C’est du moins l’avis des « New Optimists », un groupe de scientifiques, d’économistes, d’historiens et d’éditorialistes sur lesquels un long papier du Guardian britannique a attiré notre attention cet été.
Vérification faite, oui, il s’agit bien d’un mouvement d’idées. Sans être organisé, il est assez cohérent. Il a ses livres-cultes, comme le best-seller de Matt Ridley, un célèbre journaliste scientifique, The Rational Optimist Ridley part du constat suivant : il y a 10 000 ans, nous étions 10 millions d’êtres humains sur la planète et la grande majorité ne mangeaient pas à sa faim, avaient froid en hiver et vivaient dans des conditions générales très difficiles.

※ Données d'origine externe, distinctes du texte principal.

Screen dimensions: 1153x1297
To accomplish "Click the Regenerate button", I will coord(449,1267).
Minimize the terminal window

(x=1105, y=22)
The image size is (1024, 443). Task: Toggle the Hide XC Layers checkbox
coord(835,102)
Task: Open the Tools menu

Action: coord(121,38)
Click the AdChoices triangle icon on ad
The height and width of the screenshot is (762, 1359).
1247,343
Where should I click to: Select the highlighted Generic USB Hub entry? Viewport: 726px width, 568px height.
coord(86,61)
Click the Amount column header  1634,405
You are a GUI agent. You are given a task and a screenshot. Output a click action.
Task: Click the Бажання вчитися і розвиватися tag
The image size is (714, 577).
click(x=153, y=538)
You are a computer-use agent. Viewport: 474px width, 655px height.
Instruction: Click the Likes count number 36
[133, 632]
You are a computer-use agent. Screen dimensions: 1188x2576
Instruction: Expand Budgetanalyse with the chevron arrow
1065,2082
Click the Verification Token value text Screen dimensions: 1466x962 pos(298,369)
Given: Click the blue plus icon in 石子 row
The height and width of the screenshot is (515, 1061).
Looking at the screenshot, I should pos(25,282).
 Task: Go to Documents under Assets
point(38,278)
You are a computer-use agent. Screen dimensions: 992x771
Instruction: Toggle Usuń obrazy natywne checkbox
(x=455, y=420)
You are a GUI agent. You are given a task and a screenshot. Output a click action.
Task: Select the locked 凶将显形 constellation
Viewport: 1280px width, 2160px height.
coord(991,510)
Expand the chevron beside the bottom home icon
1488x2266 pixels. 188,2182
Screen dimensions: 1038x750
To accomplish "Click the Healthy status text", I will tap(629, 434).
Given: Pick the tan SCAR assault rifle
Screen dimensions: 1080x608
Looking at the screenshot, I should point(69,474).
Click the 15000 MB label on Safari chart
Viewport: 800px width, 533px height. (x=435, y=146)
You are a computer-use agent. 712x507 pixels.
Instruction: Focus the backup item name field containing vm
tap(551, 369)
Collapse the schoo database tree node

Aujourd’hui, nous sommes plus de 6 milliards et nos conditions de vie ont progressé comme jamais au cours des 200 dernières années.
Conclusion : Malthus avait tort. Il était possible de nourrir 6 milliards d’êtres humains. Cela passait d’abord par une augmentation considérable des rendements agricoles. Elle a eu lieu au cours de la Révolution verte. Et la preuve de cette réussite, c’est que la majorité de la population du globe vit à présent dans les villes. Ils sont délivrés des contraintes d’autrefois, celles de l’agriculture de subsistance, qui fixait géographiquement, mais aussi socialement, les populations. L’humanité est devenue mobile. Une proportion croissante bénéficie des opportunités offertes par les technologies les plus récentes, autrefois réservées aux élites occidentales. A la fin de 2016, selon l’International Telecommunication Union, il y avait 7,4 milliards d’abonnements mobiles dans le monde. Ce nombre a plus que doublé en dix ans. Et 5,8 milliards d’abonnements ont été souscrits dans les seuls pays en développement, où le téléphone mobile a constitué un progrès décisif.
Il faut citer aussi le fameux psychologue de Harvard, Steven Pinker, auteur de The Better Angels of Our Nature. Why violence has declined. Il y démontre, à l’aide d’une batterie de statistiques que, contrairement à une idée répandue, notre époque n’est pas violente, au contraire. Ni l’un, ni l’autre n’ont été traduits en français. Nos éditeurs estiment sans doute que les bonnes nouvelles ne font pas vendre. Chez nous, le succès va aux essais catastrophistes, comme celui d’Eric Zemmour ou aux romans de Michel Houellebecq… Une exception, pourtant, le livre de l’économiste et historien suédois Johan Norberg, Non ce n’était pas mieux avant : 10 bonnes raisons d’avoir confiance en l’avenir, paru récemment chez Plon. Un des livres phares des New Optimists.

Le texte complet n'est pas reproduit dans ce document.